— ABOUT THIS TASK —
Report the count of lines below that include "Locate", without any other text.

— GIVEN ENTRIES —
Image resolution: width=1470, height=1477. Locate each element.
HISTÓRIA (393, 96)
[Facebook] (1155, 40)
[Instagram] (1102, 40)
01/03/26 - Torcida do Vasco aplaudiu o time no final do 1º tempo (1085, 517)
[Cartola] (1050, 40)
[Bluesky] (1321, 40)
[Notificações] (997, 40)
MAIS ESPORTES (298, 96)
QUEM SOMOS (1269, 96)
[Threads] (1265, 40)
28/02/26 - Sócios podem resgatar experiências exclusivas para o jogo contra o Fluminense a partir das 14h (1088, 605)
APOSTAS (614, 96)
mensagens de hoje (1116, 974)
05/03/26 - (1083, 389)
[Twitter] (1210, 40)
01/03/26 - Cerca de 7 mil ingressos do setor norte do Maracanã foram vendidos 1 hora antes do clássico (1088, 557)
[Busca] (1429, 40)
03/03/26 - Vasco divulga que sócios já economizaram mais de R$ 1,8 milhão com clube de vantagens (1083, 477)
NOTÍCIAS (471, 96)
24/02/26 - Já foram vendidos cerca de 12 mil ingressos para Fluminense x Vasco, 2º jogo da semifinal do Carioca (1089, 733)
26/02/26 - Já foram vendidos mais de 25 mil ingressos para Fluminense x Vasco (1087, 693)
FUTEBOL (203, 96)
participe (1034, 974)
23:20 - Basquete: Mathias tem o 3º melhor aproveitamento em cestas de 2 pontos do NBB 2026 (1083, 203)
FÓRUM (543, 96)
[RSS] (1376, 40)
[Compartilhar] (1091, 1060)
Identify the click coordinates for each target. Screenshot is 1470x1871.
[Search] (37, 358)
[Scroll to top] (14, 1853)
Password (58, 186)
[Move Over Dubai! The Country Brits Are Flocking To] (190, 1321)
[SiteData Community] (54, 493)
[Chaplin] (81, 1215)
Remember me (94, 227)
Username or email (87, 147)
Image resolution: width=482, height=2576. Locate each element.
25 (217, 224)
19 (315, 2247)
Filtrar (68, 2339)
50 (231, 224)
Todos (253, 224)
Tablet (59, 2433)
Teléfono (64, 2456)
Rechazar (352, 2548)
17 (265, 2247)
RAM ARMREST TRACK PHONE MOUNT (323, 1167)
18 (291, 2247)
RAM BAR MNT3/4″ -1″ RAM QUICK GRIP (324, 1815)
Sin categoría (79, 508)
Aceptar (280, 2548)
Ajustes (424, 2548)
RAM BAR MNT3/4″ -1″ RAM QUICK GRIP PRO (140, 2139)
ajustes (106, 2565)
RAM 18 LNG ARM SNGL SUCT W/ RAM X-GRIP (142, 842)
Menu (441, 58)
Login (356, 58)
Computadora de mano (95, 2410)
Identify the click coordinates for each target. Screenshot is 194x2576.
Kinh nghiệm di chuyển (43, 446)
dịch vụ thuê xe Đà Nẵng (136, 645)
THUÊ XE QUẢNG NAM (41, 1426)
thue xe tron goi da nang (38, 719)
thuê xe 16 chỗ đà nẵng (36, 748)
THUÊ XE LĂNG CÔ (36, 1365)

— WRITTEN RESPONSE —
2